Gente que enxerga além
Momentos de crise e dificuldades são oportunidades para quem realmente quer vencer na vida e na profissão
Quando a revelação dos exames radiológicos era predominantemente analógica, havia milhares de deficientes visuais trabalhando nas câmaras escuras, pois enxergar não era necessário nas salas de revelação. Entretanto, com a digitalização do processo, as pessoas com deficiência visual perderam a funcionalidade e foram excluídas, de forma desumana, pelo processo de desenvolvimento tecnológico e industrial.
Mas nem todos os profissionais com deficiência se deixaram vencer ou excluir. A auxiliar de Radiologia maranhense Marcelina Andrade, de 52 anos, continuou a trilhar seu caminho na profissão e, por causa da sua história de superação, inspira na filha mais velha a seguir o mesmo caminho. Aos 18 anos, Marcelina perdeu completamente a visão – herdou a deficiência visual de sua avó materna – e resolveu sair do interior do estado. O plano era estudar braile em São Luís, no Centro de Apoio Pedagógico ao Deficiente Visual do Maranhão.
A persistência e a vontade de aprender conduziram Marcelina até a formação na área da Radiologia. “Trabalho na câmara escura do Hospital Geral Tarquínio Lopes Filho há mais de dois anos. Nas segundas e sextas-feiras, pego ônibus sozinha às seis da manhã para ir. Enfrento as dificuldades, pois adoro meu emprego”.

DADOS EXTRAÍDOS =>
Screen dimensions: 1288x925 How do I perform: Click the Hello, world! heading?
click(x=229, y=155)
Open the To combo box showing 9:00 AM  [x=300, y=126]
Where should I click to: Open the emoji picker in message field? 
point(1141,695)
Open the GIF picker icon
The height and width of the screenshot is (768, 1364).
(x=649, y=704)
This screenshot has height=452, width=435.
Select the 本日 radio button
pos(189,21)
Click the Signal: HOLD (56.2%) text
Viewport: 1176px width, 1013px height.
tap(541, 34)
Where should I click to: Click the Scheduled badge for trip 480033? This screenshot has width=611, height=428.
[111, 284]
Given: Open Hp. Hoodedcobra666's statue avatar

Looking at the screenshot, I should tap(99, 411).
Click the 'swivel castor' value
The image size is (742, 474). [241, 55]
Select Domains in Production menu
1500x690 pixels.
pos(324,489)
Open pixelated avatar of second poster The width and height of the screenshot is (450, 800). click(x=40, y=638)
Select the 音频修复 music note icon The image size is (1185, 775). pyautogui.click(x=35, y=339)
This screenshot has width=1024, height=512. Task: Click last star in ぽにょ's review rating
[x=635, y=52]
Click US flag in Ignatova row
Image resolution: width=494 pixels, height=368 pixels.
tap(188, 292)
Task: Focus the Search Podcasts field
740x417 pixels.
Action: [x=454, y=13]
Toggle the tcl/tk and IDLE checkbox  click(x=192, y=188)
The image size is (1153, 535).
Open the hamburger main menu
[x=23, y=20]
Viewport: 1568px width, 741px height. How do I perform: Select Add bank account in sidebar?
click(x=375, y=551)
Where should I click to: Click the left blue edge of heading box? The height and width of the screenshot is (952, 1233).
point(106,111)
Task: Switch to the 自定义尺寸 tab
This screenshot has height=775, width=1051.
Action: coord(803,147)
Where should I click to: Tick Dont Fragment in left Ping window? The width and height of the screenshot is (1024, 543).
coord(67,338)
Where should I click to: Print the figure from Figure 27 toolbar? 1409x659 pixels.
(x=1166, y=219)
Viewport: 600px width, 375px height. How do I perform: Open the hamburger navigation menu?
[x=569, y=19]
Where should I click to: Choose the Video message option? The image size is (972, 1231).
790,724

TAREFA =>
Prossiga com o texto sobre Marcelina Andrade a partir da última frase apresentada. As entradas provêm de outra fonte.

RESPOSTA ESCRITA =>
Além da perda total de visão, Marcelina enfrentou o desafio de ser a figura materna e paterna das duas filhas. A garra, força de vontade e o espírito humano fizeram com que, além de querida por todos, buscasse voos ainda mais altos. Atualmente, está estudando duro para passar em concursos públicos. Além disso, fez questão de participar das últimas eleições do Conselho Regional de Técnicos em Radiologia da 17ª Região (CRTR Maranhão/Piauí), onde é inscrita.
Para a filha mais velha, Mayrla Andrade, a mãe é um exemplo não só profissional, mas, também, de vida. “Ela ama o que faz. Só os riscos que ela enfrenta de ir ao trabalho já mostra isso. É uma pessoa muito guerreira e que sempre lutou por mim, pela minha irmã e pela profissão”.
União dos Cegos no Brasil
No Rio de Janeiro, tem um modelo para o país. A União dos Cegos no Brasil (UCB) conduz o deficiente visual ao mercado de trabalho. O espaço oferece, entre outros cursos, o de auxiliar de Radiologia. A instituição não cobra valor algum pelas atividades que oferece e já foi responsável pela profissionalização de centenas de trabalhadores.
“Em 2012, houve concurso para profissionais de Radiologia no município de Nova Iguaçu. De dez aprovados, nove passaram pelos nossos cursos”, conta Climério Rangel, presidente da UCB. Responsável pela instituição, Climério nasceu com deficiência visual parcial e foi alfabetizado em escola comum. Com o passar dos anos, a perda da visão foi total. Nada que o impedisse de se formar em Letras e, depois, em Direito. Ao longo desse período, se adaptou ao braile. Em 1983, fez curso do CRTR 4ª Região e passou a ter autonomia para treinar e diplomar outros companheiros cegos.
Ao ser questionado sobre a maior dificuldade em inserir o deficiente visual no mercado de trabalho, Climério aponta o preconceito. “Nós somos iguais. Quando ofertamos nossos cursos, enxergamos nas pessoas com deficiência um potencial fantástico a ser explorado”, conclui.